A history of missing earnings expectations may mean management is not able to communicate their strategy to the market or able to manage expectations for an upside surprise. Conversely, management that is routinely able to beat expectations is at least able to deliver on results even if investor sentiment remains stubbornly on the sell side.
Three Value Stocks That Pass The Test
Several names have popped up as candidates for my value portfolio this year but only three have passed my screen of fundamental health. It’s common as the bull market ages that market gains are supported by fewer companies while a growing list give up recent returns and start looking like value targets.
When that happens, stick to a defined process of separating the falling knives from the companies able to turn their shares around to avoid getting cut.
CVS Health (NYSE: CVS) has seen its shares gradually melt 45% lower since July 2015 on weakness in pharmaceutical pricing and fears around competition. Even if Amazon is able to carve out a share with its acquisition of PillPack, the market is underestimating the healthcare market advantage controlled by nation’s largest drug retailer.
The Aetna merger will create a vertically-integrated company like no other, able to control pricing and patients at every step in the process. Being able to control drug pricing and insurance could boost profits significantly and the shares now trade for just 10.4 times trailing earnings.
The company’s credit rating was downgraded in March from BBB+ on the $44 billion in debt needed to fund the Aetna acquisition but the current rating is on a stable outlook. Management has a perfect record of beating expectations over the last two years, delivering an average 2.9% beat on profits.
Cardinal Health (NYSE: CAH) is also down nearly 45% since a 2015 peak though shares have battled back several times to buck the downtrend. Shares suffer from the same weak sentiment in the pharmaceuticals, but Cardinal enjoys an oligopoly position among the three largest drug distributors that control 90% of the market.
Cardinal moved to diversify revenue into medical equipment with the $6 billion acquisition of Medtronic medical supplies business. Healthcare should continue to benefit from demographics for decades and the shares trade for just 9.5 times earnings while paying an attractive 3.8% yield.
Lennar Corp (NYSE: LEN) has only started falling this year but is off its January peak by nearly a third as investors brace for higher interest rates and input prices to hit homebuilders. Despite macro-headwinds, the company was able to post a solid second quarter that seemed to go unnoticed by investors.

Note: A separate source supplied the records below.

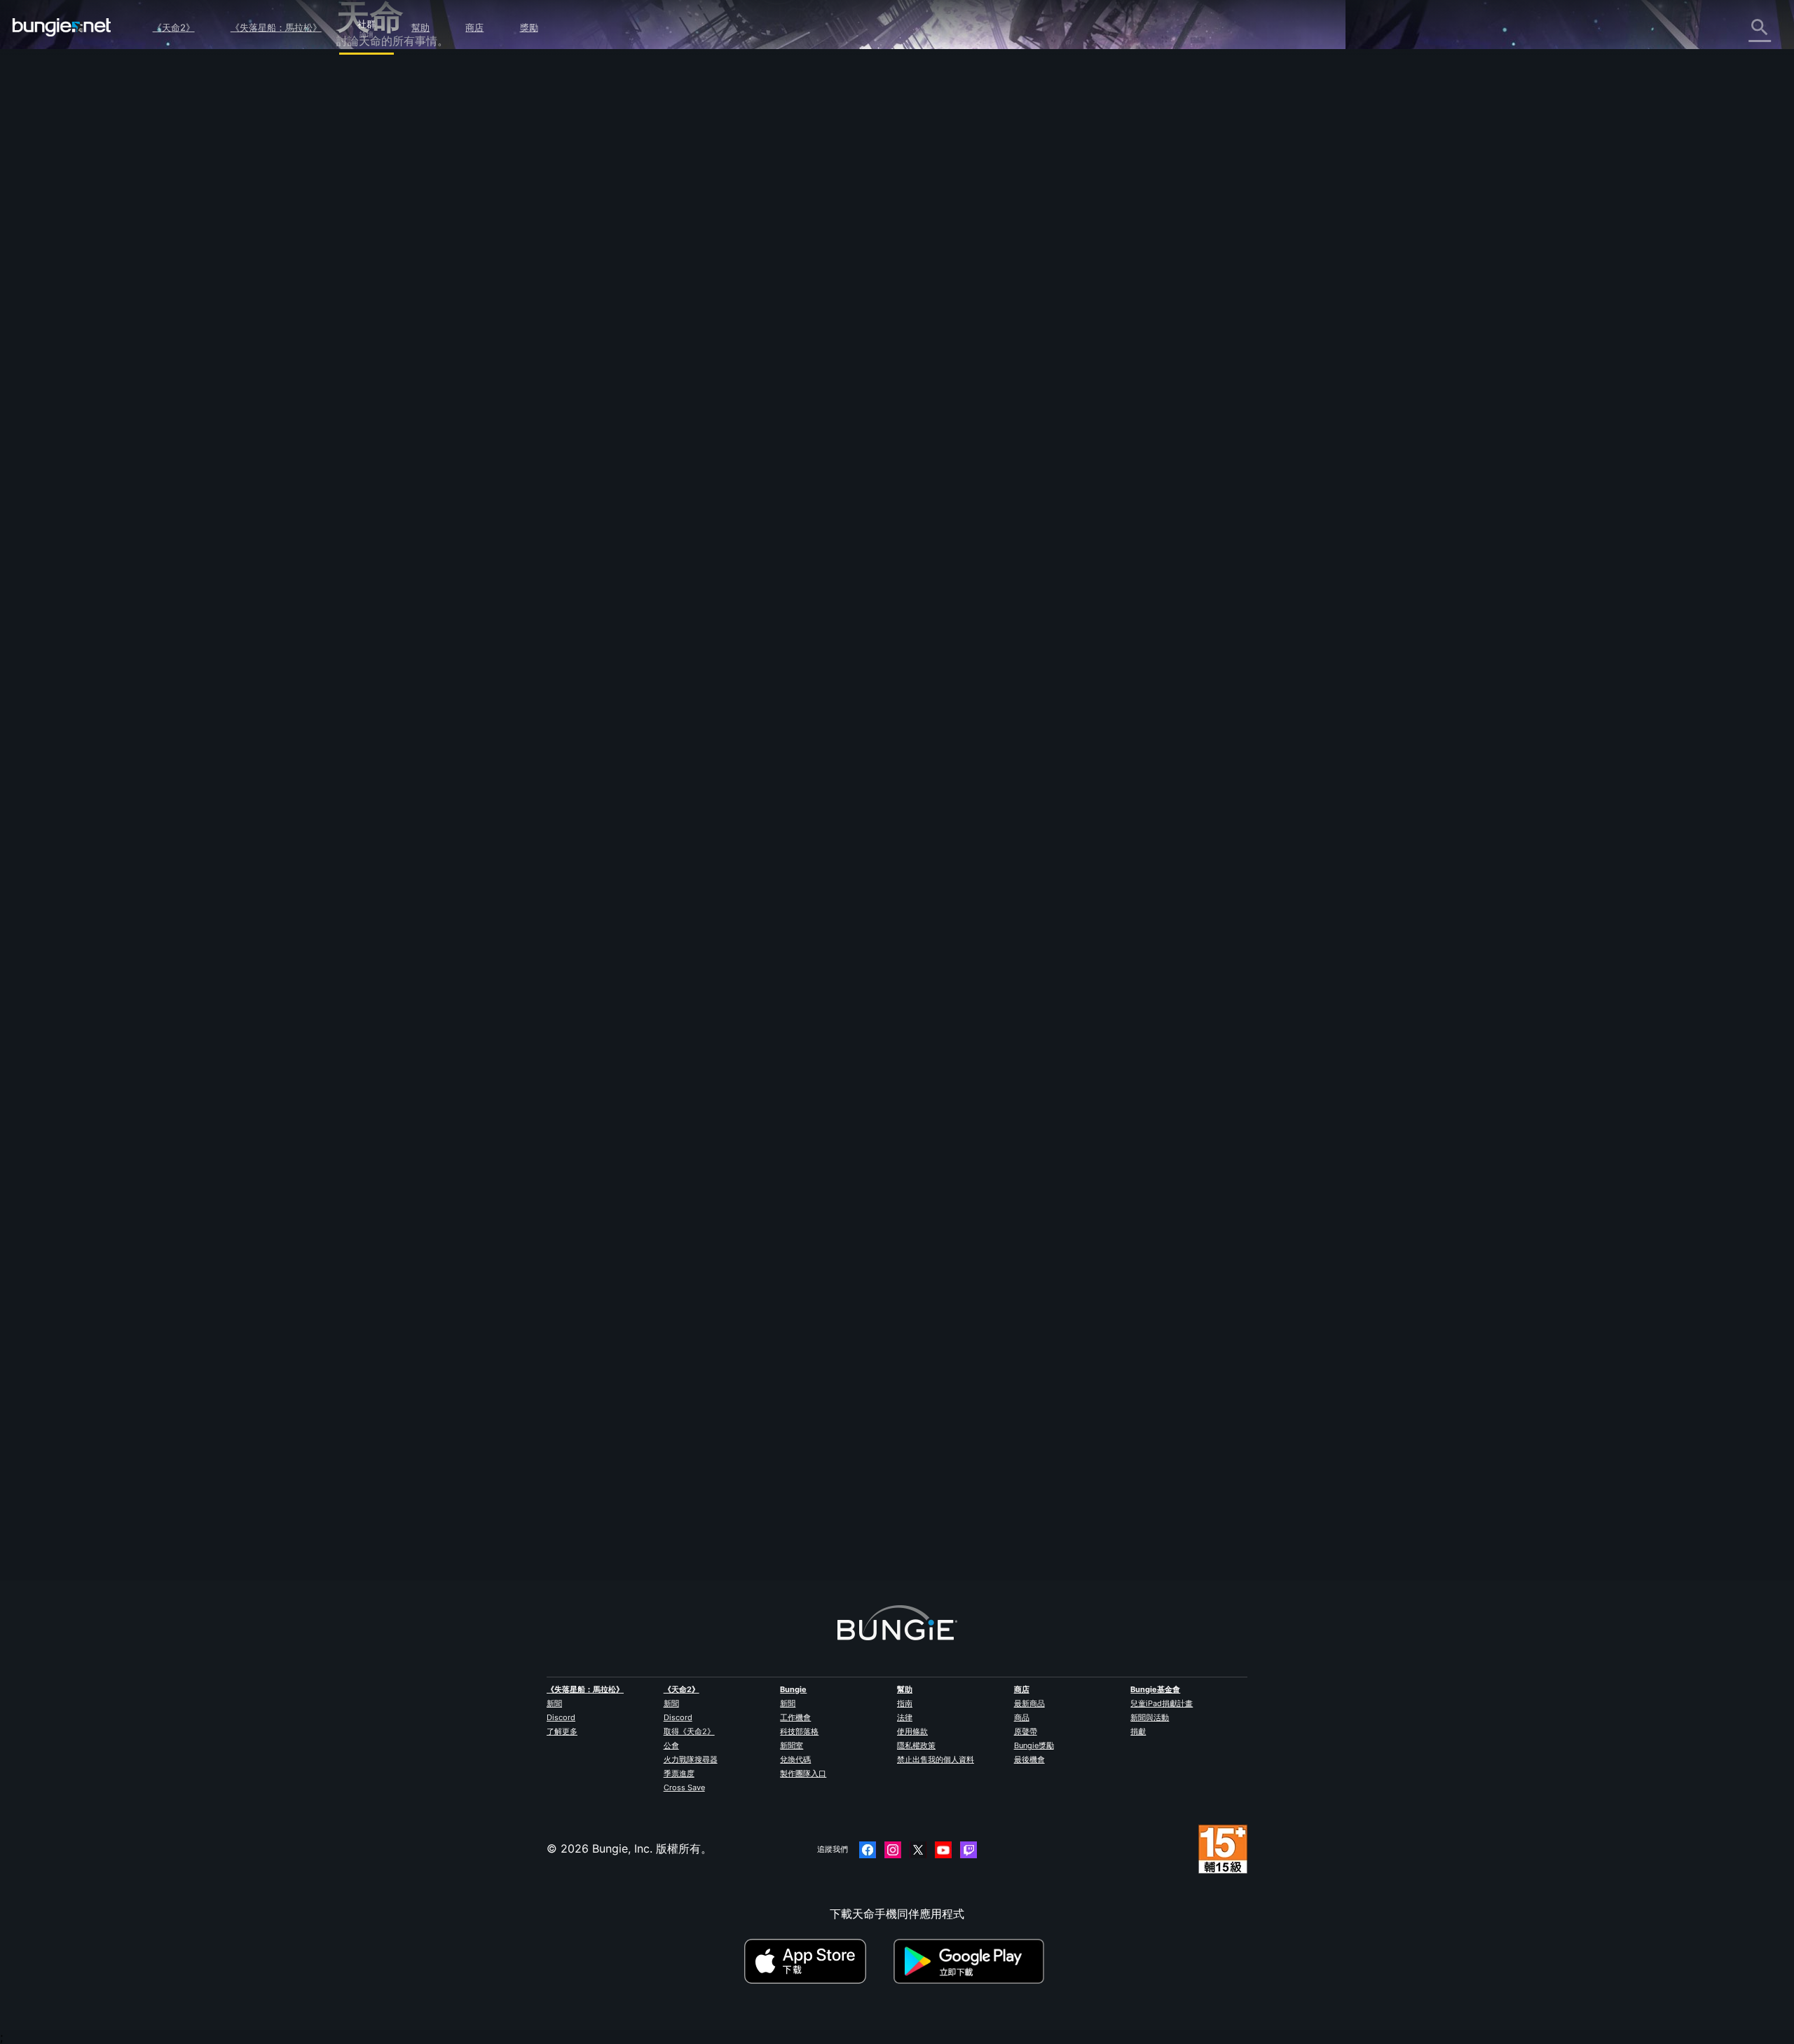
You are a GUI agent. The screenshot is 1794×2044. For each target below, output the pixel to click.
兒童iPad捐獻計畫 (1161, 1703)
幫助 (420, 27)
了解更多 (562, 1731)
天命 (357, 388)
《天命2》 (174, 27)
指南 (904, 1703)
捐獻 (1138, 1731)
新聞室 (791, 1745)
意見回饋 (368, 110)
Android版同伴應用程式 (406, 295)
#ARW (700, 550)
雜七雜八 (368, 403)
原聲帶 (1025, 1731)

Accounting for the CalAtlantic acquisition, which closed in February, the nation’s largest homebuilder increased sales by 11% compared to the year-ago quarter. The market has continuously under-appreciated the company’s ability to grow earnings, leading management to produce an average 35.2% beat on expectations.
Supply of existing homes for sale is still an issue for home buyers and builders should continue to book steady sales as millennials age into prime home-buying years. Shares trade for just 11.5 times trailing earnings, which are expected to grow 34.9% over the next year.
Risks To Consider: Headline risk can still drag a good value stock lower, but solid fundamentals will eventually win out and allow for higher prices.
Action To Take: Find value without trying to catch a falling knife by looking for financial flexibility and good management to take advantage of the rebound.